**WORK TASK**
Count how many lines in this material contain "will". The answer is that number alone.

------ DATA RECORDS ------

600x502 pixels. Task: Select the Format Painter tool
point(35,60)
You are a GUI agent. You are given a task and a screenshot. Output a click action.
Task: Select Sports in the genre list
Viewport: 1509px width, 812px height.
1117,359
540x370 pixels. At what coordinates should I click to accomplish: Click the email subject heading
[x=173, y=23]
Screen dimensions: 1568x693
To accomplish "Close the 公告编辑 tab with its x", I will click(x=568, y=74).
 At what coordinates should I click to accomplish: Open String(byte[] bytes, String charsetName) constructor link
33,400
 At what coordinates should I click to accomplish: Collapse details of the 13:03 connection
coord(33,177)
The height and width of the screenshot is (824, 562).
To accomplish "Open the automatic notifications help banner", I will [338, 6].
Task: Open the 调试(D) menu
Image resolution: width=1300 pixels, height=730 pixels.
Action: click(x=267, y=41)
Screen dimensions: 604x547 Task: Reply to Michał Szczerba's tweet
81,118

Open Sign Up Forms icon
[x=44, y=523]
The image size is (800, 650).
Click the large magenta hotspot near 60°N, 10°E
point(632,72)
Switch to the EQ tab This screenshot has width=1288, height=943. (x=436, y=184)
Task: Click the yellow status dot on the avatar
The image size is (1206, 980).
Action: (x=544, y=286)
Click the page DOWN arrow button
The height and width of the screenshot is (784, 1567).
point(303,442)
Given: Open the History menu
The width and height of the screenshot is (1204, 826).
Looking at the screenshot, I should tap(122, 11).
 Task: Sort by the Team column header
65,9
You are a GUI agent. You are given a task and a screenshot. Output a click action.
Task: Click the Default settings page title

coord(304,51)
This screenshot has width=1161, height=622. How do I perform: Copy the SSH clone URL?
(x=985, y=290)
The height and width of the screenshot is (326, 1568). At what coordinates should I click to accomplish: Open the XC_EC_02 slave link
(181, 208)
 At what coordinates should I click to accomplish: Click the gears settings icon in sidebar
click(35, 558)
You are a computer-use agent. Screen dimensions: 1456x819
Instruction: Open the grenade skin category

------

**COMPLETED EXERCISE**
2